■ PROVIDED MATERIAL
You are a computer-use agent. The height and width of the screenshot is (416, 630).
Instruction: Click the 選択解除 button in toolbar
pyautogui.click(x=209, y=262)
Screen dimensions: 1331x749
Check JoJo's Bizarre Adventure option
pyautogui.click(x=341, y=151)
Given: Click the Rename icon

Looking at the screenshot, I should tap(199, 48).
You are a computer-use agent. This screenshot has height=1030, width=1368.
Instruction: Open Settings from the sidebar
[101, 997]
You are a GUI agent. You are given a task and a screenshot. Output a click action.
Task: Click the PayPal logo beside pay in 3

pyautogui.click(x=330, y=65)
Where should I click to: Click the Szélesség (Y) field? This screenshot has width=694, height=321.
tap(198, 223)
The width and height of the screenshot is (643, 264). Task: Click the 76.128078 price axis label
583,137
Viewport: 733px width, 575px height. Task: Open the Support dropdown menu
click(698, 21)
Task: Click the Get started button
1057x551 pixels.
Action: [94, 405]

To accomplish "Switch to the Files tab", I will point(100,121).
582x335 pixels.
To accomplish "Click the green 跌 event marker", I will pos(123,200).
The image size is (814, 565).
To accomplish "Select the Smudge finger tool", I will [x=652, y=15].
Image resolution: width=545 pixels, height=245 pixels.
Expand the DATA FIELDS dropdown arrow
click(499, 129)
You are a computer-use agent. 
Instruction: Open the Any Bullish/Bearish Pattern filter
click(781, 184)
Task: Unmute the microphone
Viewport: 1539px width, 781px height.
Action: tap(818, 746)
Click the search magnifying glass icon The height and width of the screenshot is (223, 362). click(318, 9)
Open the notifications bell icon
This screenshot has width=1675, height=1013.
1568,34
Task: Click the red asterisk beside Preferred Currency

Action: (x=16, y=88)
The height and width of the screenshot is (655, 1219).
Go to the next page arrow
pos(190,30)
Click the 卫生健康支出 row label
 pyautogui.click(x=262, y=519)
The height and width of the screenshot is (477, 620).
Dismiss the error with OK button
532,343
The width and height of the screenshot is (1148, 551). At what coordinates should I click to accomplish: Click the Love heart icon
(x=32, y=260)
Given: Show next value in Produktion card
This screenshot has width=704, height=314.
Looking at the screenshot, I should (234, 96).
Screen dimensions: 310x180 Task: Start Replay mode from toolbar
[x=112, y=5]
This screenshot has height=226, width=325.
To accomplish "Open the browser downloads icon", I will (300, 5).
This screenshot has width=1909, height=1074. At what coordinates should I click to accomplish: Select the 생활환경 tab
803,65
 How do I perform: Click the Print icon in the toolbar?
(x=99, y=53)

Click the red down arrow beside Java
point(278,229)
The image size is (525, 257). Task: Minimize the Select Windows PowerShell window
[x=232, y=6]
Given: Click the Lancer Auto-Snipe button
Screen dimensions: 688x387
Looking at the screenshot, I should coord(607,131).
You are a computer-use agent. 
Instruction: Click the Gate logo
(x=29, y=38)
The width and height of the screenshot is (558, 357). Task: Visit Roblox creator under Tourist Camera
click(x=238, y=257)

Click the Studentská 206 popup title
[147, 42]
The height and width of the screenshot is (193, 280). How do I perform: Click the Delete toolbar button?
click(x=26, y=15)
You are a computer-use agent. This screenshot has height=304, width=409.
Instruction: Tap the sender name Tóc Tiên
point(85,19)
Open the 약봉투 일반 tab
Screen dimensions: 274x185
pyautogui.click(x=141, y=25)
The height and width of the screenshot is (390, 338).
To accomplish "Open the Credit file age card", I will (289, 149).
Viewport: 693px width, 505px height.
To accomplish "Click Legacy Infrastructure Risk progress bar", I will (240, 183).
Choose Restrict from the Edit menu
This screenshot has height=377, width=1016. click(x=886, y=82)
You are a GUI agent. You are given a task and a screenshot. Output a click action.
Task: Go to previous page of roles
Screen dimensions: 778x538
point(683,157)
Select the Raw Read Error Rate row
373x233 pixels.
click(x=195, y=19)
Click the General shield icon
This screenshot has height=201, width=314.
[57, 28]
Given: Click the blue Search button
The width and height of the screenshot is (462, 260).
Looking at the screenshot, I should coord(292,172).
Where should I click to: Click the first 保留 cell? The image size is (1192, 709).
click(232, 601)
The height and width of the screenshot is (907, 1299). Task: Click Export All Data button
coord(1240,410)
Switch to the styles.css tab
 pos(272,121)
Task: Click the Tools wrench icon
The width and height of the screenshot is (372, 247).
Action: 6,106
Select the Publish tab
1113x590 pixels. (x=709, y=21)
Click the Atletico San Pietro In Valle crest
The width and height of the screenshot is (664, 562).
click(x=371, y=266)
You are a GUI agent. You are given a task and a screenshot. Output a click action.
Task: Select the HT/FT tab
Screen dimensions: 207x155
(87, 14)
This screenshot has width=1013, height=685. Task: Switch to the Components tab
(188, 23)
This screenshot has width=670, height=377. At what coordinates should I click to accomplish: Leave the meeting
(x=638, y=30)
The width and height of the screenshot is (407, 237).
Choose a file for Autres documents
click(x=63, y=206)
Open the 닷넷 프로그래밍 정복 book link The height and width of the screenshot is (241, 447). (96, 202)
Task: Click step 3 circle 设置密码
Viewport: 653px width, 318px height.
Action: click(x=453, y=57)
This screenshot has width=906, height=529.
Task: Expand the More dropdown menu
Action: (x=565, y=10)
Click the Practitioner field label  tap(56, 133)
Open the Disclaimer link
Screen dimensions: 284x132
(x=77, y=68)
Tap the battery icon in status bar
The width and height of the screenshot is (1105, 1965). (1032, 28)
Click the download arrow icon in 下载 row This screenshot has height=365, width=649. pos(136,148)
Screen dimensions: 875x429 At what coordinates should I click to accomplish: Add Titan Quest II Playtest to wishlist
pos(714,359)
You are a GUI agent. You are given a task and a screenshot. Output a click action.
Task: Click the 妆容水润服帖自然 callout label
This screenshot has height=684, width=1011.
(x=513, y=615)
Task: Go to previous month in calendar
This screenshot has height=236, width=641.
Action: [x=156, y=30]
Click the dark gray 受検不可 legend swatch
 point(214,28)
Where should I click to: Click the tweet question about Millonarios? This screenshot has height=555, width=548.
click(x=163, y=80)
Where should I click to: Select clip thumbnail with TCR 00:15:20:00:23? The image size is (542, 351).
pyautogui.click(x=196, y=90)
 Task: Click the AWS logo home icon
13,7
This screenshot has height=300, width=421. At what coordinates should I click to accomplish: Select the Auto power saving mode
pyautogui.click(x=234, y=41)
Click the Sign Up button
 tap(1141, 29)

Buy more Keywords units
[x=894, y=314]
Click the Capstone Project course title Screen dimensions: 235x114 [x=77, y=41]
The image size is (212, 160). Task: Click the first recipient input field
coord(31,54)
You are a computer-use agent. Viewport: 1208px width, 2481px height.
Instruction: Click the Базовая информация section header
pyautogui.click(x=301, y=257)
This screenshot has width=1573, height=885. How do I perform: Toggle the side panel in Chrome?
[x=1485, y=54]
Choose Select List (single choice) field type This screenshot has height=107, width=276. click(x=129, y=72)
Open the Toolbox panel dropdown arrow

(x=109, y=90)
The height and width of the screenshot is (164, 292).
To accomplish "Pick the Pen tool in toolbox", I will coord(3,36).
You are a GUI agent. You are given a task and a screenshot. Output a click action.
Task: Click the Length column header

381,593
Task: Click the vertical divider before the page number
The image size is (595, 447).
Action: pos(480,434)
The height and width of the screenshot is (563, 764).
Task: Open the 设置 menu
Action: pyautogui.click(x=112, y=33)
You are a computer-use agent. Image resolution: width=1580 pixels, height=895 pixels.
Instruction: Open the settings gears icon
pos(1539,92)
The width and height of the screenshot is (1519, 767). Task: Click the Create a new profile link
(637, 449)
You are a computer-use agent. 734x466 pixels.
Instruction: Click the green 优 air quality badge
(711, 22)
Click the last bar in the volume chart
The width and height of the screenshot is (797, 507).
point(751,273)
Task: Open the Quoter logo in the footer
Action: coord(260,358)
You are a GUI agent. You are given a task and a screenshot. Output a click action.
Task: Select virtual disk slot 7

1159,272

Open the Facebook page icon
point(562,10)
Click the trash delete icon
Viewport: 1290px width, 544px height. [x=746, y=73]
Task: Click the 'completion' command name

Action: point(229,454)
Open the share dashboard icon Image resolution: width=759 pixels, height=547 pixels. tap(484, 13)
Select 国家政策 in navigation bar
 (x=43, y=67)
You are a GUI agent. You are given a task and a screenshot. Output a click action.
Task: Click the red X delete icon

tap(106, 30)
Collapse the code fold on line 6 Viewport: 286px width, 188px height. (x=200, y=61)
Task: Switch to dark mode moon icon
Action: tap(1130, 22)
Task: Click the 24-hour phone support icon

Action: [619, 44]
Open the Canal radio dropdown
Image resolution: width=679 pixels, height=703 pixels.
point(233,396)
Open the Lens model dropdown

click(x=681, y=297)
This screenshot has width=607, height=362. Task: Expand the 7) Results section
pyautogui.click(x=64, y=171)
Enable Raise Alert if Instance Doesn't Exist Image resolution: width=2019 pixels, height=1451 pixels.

■ TASK TO CARRY OUT
Rewrite everything from the first of the lines down to the line containing "click(499, 129)", putting "Command" in place of "Instruction" and leaving all else unchanged. Give only those lines.

■ SOLVED PROBLEM
You are a computer-use agent. The height and width of the screenshot is (416, 630).
Command: Click the 選択解除 button in toolbar
pyautogui.click(x=209, y=262)
Screen dimensions: 1331x749
Check JoJo's Bizarre Adventure option
pyautogui.click(x=341, y=151)
Given: Click the Rename icon

Looking at the screenshot, I should tap(199, 48).
You are a computer-use agent. This screenshot has height=1030, width=1368.
Command: Open Settings from the sidebar
[101, 997]
You are a GUI agent. You are given a task and a screenshot. Output a click action.
Task: Click the PayPal logo beside pay in 3

pyautogui.click(x=330, y=65)
Where should I click to: Click the Szélesség (Y) field? This screenshot has width=694, height=321.
tap(198, 223)
The width and height of the screenshot is (643, 264). Task: Click the 76.128078 price axis label
583,137
Viewport: 733px width, 575px height. Task: Open the Support dropdown menu
click(698, 21)
Task: Click the Get started button
1057x551 pixels.
Action: [94, 405]

To accomplish "Switch to the Files tab", I will point(100,121).
582x335 pixels.
To accomplish "Click the green 跌 event marker", I will pos(123,200).
The image size is (814, 565).
To accomplish "Select the Smudge finger tool", I will [x=652, y=15].
Image resolution: width=545 pixels, height=245 pixels.
Expand the DATA FIELDS dropdown arrow
click(499, 129)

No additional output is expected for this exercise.